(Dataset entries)
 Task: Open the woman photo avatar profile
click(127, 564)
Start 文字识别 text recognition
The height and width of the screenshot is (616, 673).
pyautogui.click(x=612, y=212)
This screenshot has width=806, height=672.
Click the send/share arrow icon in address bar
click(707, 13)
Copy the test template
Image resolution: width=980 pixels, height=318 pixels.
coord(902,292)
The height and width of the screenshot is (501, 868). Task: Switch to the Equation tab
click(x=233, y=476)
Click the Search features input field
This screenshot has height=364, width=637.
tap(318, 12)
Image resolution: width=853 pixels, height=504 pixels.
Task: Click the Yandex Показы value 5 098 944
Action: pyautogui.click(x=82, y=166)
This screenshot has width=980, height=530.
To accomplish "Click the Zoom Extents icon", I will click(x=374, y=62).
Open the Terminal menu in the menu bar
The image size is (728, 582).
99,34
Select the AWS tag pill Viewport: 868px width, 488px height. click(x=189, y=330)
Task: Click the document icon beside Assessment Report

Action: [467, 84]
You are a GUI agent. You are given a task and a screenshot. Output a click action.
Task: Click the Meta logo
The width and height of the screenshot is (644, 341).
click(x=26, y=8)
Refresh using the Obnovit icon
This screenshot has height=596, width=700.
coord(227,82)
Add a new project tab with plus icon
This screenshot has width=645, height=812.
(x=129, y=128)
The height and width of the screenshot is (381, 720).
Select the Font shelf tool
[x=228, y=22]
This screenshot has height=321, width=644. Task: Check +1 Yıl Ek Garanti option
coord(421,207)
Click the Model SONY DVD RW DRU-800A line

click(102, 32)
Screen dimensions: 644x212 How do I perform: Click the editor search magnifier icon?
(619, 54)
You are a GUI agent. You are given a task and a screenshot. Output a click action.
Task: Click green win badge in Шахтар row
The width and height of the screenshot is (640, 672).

◆ Your goal:
Each record above must be given again exactly.

◆ Your response:
 Task: Open the woman photo avatar profile
click(127, 564)
Start 文字识别 text recognition
The height and width of the screenshot is (616, 673).
pyautogui.click(x=612, y=212)
This screenshot has width=806, height=672.
Click the send/share arrow icon in address bar
click(707, 13)
Copy the test template
Image resolution: width=980 pixels, height=318 pixels.
coord(902,292)
The height and width of the screenshot is (501, 868). Task: Switch to the Equation tab
click(x=233, y=476)
Click the Search features input field
This screenshot has height=364, width=637.
tap(318, 12)
Image resolution: width=853 pixels, height=504 pixels.
Task: Click the Yandex Показы value 5 098 944
Action: pyautogui.click(x=82, y=166)
This screenshot has width=980, height=530.
To accomplish "Click the Zoom Extents icon", I will click(x=374, y=62).
Open the Terminal menu in the menu bar
The image size is (728, 582).
99,34
Select the AWS tag pill Viewport: 868px width, 488px height. click(x=189, y=330)
Task: Click the document icon beside Assessment Report

Action: [467, 84]
You are a GUI agent. You are given a task and a screenshot. Output a click action.
Task: Click the Meta logo
The width and height of the screenshot is (644, 341).
click(x=26, y=8)
Refresh using the Obnovit icon
This screenshot has height=596, width=700.
coord(227,82)
Add a new project tab with plus icon
This screenshot has width=645, height=812.
(x=129, y=128)
The height and width of the screenshot is (381, 720).
Select the Font shelf tool
[x=228, y=22]
This screenshot has height=321, width=644. Task: Check +1 Yıl Ek Garanti option
coord(421,207)
Click the Model SONY DVD RW DRU-800A line

click(102, 32)
Screen dimensions: 644x212 How do I perform: Click the editor search magnifier icon?
(619, 54)
You are a GUI agent. You are given a task and a screenshot. Output a click action.
Task: Click green win badge in Шахтар row
The width and height of the screenshot is (640, 672).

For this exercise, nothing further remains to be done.